Another Federal Criminal Case Reversed by the Supreme Court

Readers know that federal criminal cases are a large portion of our work, so we pay attention to the laws, reported decisions and news stories about how the “feds” sometimes brings really unfortunate criminal cases. This past Monday, the United States Supreme Court reversed yet another unfortunate federal criminal case, because what the Defendant did was not even a federal crime. The case is a perfect example of how some federal prosecutors will take even the smallest case and try to”make a federal case out of something.” The case is Bond v. United States, and can be read here.

A Pennsylvania woman learned that her husband had impregnated her former best friend. The woman put some caustic chemicals on the pregnant woman’s door handle. The victim was slightly burned on her hand, which she remedied by washing. Sounds like a state law case, right? Wrong! Some ambitious federal prosecutors brought a federal case against the Defendant for violating a 1998 statute that was designed to implement US treaty obligations concerning chemical weapons. A divided Supreme Court reduced the scope of this statute.

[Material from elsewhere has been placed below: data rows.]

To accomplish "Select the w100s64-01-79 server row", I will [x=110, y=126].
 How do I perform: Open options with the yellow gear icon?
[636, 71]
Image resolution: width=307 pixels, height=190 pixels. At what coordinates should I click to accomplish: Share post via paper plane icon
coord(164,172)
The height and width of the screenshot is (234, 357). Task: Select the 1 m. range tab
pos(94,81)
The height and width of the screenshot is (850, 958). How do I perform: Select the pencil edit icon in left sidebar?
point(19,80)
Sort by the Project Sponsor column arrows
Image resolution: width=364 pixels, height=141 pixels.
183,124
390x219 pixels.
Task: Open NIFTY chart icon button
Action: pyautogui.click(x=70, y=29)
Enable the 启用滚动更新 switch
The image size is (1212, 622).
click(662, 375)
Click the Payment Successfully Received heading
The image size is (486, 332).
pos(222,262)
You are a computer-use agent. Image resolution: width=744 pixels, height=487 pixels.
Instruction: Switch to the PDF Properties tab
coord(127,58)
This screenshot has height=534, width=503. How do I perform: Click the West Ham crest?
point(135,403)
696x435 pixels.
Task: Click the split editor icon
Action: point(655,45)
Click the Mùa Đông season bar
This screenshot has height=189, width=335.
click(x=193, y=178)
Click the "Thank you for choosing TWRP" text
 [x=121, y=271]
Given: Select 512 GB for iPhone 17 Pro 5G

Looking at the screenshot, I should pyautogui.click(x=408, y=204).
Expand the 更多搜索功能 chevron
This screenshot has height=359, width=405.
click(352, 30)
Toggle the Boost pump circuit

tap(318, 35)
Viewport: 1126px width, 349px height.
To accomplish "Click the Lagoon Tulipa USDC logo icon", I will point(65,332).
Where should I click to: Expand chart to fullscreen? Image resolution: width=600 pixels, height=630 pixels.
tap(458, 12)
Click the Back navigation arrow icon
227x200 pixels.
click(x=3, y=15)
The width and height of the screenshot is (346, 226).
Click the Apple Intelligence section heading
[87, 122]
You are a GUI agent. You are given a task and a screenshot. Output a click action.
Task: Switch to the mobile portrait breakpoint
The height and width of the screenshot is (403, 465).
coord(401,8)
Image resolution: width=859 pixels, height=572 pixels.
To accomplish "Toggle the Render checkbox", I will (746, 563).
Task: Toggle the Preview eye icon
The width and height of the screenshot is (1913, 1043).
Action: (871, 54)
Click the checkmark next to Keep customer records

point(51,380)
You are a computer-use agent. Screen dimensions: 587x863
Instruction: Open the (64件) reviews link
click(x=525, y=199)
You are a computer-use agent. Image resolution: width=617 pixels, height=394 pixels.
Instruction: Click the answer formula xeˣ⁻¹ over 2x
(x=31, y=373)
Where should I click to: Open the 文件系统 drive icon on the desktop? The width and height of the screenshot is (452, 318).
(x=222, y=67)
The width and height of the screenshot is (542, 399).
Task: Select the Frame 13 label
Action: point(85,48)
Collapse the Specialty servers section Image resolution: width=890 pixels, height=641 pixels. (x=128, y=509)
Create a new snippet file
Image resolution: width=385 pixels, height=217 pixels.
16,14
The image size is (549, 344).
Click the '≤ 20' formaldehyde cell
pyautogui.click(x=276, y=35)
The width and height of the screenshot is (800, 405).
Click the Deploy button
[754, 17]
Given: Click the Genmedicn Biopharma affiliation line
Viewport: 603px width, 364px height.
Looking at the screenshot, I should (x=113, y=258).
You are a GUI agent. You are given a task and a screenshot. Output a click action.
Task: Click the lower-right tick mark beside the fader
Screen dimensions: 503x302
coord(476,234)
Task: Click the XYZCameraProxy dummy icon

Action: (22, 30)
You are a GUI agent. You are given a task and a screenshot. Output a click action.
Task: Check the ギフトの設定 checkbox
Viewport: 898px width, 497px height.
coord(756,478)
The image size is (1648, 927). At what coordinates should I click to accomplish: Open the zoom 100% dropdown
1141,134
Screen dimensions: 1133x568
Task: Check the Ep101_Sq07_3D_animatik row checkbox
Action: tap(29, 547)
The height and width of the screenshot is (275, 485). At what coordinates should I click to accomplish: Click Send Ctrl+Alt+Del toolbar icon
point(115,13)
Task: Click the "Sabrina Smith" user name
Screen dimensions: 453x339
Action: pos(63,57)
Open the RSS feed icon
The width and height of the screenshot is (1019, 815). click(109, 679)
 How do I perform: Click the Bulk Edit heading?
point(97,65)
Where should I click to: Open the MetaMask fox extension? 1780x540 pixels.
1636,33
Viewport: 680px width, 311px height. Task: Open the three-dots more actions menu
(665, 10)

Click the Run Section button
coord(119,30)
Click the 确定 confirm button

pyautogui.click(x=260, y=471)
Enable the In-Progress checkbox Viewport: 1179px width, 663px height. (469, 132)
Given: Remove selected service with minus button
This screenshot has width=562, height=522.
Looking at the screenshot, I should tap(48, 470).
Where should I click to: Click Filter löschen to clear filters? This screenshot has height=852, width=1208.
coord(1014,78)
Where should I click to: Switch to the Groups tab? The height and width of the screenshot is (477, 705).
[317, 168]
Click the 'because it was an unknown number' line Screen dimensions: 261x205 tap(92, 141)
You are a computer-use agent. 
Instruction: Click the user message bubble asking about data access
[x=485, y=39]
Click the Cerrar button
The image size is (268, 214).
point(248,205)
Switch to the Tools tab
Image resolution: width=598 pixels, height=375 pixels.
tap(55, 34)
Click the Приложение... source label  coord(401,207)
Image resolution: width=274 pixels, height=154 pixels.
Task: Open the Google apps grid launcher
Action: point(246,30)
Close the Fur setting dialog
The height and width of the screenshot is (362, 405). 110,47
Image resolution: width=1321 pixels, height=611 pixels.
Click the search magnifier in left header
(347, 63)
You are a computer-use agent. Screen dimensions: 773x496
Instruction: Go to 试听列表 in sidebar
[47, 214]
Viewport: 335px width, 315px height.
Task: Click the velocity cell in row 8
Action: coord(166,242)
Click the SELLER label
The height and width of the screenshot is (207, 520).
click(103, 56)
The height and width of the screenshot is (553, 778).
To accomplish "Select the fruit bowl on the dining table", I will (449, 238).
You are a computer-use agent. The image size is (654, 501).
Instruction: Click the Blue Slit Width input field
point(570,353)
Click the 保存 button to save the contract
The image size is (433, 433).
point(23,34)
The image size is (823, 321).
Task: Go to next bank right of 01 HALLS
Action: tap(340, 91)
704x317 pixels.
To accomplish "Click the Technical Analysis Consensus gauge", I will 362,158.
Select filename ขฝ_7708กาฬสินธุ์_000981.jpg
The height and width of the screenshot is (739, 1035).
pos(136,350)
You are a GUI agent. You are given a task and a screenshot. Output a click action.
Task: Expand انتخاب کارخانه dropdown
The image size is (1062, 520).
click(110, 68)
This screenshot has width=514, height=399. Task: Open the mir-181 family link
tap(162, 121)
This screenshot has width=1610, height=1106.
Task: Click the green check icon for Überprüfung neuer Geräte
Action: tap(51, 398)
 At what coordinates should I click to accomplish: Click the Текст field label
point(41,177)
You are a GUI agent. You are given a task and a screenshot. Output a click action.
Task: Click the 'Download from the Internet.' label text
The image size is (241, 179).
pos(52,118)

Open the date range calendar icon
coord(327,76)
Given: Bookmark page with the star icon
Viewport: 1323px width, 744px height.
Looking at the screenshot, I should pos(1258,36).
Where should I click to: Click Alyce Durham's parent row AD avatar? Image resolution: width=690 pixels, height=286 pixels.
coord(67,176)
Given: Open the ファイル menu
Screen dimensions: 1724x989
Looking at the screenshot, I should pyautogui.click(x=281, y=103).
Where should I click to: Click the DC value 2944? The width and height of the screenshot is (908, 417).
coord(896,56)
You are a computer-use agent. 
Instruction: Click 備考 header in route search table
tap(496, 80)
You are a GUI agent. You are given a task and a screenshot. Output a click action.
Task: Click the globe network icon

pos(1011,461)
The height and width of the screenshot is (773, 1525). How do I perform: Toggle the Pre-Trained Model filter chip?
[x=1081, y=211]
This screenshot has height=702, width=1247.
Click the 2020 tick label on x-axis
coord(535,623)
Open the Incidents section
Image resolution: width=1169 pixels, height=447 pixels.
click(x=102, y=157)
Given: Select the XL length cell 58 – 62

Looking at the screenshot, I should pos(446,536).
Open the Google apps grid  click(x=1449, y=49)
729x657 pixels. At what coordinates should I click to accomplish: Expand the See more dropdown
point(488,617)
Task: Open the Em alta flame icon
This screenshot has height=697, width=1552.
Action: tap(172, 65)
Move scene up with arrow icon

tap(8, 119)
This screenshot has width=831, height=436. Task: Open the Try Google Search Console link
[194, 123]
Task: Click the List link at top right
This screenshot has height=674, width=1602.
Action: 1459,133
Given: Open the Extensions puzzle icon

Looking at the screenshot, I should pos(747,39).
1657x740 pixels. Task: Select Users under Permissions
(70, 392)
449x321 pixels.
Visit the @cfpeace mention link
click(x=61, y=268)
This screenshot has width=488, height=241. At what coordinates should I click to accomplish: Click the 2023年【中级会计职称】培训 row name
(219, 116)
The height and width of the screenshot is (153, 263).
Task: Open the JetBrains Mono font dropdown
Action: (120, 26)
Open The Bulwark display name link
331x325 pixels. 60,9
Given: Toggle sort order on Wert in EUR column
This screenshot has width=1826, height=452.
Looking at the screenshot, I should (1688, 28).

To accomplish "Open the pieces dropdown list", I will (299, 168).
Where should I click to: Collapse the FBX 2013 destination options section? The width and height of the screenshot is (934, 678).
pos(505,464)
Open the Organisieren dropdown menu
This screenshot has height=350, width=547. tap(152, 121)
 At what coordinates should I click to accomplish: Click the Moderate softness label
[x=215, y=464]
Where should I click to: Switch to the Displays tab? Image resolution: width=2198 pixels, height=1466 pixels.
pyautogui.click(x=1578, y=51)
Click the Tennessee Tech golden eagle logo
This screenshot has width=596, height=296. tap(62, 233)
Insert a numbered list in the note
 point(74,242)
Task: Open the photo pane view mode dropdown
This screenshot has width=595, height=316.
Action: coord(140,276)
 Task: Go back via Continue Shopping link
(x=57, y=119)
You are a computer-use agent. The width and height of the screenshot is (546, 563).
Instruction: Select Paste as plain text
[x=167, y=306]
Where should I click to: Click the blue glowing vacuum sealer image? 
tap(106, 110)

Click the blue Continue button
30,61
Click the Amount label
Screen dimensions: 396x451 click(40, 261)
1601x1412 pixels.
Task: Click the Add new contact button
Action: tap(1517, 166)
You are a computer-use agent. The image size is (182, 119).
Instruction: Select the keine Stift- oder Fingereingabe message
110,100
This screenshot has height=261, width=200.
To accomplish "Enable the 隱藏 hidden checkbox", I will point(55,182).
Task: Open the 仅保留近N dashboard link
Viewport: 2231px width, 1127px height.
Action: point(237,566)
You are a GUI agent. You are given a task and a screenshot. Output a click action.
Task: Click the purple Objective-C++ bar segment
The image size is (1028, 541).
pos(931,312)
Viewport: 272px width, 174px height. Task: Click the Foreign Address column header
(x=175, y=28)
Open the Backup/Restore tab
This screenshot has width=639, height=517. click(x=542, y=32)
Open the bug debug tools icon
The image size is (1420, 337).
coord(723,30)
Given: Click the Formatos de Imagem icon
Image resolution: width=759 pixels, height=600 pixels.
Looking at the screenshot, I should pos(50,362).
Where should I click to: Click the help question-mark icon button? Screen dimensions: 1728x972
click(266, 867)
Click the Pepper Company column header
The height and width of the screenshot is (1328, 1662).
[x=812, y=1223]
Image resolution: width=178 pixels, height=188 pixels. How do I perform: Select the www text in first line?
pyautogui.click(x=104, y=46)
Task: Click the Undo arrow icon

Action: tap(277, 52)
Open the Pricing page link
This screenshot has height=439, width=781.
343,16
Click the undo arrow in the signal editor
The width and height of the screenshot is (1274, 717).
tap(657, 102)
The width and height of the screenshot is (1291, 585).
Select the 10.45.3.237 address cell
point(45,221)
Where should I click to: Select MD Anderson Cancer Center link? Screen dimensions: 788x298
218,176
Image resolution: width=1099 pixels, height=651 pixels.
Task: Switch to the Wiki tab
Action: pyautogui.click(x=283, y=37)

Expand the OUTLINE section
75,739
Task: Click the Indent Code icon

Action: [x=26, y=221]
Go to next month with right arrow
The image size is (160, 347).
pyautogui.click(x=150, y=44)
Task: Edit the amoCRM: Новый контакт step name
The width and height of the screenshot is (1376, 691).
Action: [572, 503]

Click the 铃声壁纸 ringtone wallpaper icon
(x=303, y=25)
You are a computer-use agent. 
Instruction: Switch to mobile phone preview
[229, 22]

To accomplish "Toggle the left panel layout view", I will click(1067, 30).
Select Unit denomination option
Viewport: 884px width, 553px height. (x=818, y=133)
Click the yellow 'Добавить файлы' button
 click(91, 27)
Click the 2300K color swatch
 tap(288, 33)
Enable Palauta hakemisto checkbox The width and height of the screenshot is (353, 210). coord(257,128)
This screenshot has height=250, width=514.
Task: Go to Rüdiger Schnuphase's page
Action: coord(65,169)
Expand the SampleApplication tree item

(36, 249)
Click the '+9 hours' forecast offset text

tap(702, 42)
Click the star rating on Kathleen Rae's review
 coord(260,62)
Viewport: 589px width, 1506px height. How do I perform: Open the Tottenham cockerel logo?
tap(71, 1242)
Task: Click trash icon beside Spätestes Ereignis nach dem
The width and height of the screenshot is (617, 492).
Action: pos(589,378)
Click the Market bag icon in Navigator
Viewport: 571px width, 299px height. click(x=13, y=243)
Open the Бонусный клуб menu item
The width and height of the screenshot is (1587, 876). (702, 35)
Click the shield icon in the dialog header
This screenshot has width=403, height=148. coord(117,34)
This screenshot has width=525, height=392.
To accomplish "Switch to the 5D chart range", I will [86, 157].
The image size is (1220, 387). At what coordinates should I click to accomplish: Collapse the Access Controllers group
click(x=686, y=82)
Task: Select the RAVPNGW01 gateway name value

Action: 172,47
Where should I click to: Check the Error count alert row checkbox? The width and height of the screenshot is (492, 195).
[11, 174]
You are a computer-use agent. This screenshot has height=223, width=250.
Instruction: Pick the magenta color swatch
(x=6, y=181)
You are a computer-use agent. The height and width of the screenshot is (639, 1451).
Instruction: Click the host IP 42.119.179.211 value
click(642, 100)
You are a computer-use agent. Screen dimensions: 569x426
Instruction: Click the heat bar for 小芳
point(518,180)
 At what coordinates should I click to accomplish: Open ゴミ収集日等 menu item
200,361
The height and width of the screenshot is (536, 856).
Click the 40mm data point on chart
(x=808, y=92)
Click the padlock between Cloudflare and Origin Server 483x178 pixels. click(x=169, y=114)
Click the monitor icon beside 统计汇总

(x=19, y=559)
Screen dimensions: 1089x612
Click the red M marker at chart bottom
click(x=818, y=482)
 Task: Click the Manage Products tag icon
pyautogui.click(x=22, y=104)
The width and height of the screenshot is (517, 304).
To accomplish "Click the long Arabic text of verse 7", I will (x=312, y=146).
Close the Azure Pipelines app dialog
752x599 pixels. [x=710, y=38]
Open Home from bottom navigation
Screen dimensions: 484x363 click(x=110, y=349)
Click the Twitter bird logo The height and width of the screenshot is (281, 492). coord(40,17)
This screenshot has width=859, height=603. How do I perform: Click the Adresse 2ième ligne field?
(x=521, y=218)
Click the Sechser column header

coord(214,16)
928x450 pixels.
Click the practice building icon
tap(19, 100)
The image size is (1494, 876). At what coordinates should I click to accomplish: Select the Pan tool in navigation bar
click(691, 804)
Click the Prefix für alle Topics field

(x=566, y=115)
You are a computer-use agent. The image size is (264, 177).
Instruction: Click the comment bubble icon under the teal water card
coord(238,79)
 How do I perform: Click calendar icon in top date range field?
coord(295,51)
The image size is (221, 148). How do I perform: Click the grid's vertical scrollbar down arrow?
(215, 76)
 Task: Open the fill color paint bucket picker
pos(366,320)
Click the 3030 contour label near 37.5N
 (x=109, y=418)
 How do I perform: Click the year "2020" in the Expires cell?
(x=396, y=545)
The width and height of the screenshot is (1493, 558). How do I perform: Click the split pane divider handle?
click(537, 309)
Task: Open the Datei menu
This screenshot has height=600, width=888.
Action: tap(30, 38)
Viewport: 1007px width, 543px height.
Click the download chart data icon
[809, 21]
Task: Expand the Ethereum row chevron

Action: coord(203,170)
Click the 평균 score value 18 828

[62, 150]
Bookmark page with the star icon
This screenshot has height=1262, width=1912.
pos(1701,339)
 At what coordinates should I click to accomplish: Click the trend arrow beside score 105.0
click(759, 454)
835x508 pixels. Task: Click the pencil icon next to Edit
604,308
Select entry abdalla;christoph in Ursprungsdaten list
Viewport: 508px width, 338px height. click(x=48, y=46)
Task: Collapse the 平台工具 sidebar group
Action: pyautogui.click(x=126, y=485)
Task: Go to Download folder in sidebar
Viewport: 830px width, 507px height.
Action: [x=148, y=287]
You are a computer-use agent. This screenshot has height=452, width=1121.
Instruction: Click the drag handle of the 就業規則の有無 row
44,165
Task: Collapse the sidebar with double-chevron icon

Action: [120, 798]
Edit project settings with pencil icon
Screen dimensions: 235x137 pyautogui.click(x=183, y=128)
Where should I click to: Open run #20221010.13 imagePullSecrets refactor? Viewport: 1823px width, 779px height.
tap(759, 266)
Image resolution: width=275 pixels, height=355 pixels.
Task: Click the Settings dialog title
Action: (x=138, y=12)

The majority ruled that Congress could not have intended to make it a federal crime – with global implications – for a woman to try to poison her husband’s lover.

Although the Defendant may have violated a number of state laws, local prosecutors only went after her for harassing telephone calls and letters, and refused to accuse her of assault. Then the feds barged in. She worked out a deal by which she pleaded guilty to the federal crime of using a “chemical weapon,” on condition that she could later challenge the prosecution. Fortunately for her, the legal team representing the Defendant convinced the Supreme Court that the law did not even apply to what she did.

The case had attracted notice because it seemed to pose the ultimate question of just how far Congress could go, in regulating activity entirely inside the U.S., when it was enacting a law to carry out a global obligation that the federal government had assumed under a treaty. The Court dodged that issue, invoking the traditional practice of avoiding constitutional issues if not necessary to a decision, and chose to deal only with the question of whether Congress had meant to pass a law that was so nearly limitless that it would reach “a purely local crime” growing out of “romantic jealousy.”

Again, I never cease to be amazed at how federal prosecutors will waste tax dollars using unique federal laws in going after what are really local crimes. Anyone facing such a situation needs a legal team willing to fight, that much is for certain.